Krisis Sampah 437 Ton per Hari, Kendal Andalkan PSEL Semarang sebagai Solusi Strategis

JURNALJATENG, KENDAL– Persoalan sampah di Kabupaten Kendal kian mendesak dengan volume mencapai sekitar 437 ton per hari. Menghadapi kondisi tersebut, Pemerintah Kabupaten Kendal melalui Dinas Lingkungan Hidup (DLH) mulai menempuh langkah strategis dengan menggandeng program Pengolahan Sampah Menjadi Energi Listrik (PSEL) di Semarang.
Kepala DLH Kendal, Aris Irwanto, menyampaikan bahwa kerja sama ini menjadi bagian dari solusi jangka panjang dalam menekan lonjakan sampah yang terus meningkat setiap harinya. Hal itu diungkapkan saat kegiatan coffee morning bersama awak media di halaman DLH Kendal, Jumat (10/04/2026).

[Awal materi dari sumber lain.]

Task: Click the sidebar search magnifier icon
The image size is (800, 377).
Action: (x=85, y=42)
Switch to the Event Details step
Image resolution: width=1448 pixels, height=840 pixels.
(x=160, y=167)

Menurutnya, Kendal kini telah mendapatkan izin untuk mengirim sampah ke Tempat Pembuangan Akhir (TPA) Jatibarang, Semarang, yang nantinya akan diolah menjadi energi listrik ramah lingkungan. Dari total timbunan yang ada, sekitar 100 ton sampah per hari ditargetkan bisa dikirim setelah melalui proses pemilahan.
“Tidak semua sampah bisa dikirim, harus melalui proses sortir terlebih dahulu. Namun ini sudah sangat membantu untuk mengurangi beban sampah di Kendal,” jelas Aris.
Program ini dinilai menjadi langkah konkret dalam menjawab persoalan klasik pengelolaan sampah, sekaligus mendukung kebijakan Pemerintah Provinsi Jawa Tengah dalam mendorong pengelolaan sampah berkelanjutan berbasis energi terbarukan.
Selain pengiriman ke PSEL, DLH Kendal juga terus memperkuat upaya dari hulu dengan melakukan edukasi dan sosialisasi kepada masyarakat terkait pengelolaan sampah. Pendekatan ini diharapkan mampu mengurangi volume sampah sejak dari sumbernya.
Kerja sama dengan PSEL Semarang tidak hanya dipandang sebagai solusi teknis, tetapi juga sebagai transformasi paradigma dalam pengelolaan sampah—dari yang sebelumnya menjadi beban lingkungan, kini diarahkan menjadi sumber energi yang bernilai guna.
Ke depan, pemerintah berharap langkah ini mampu menekan volume sampah secara signifikan sekaligus menciptakan sistem pengelolaan yang lebih modern, efisien, dan berkelanjutan di Kabupaten Kendal.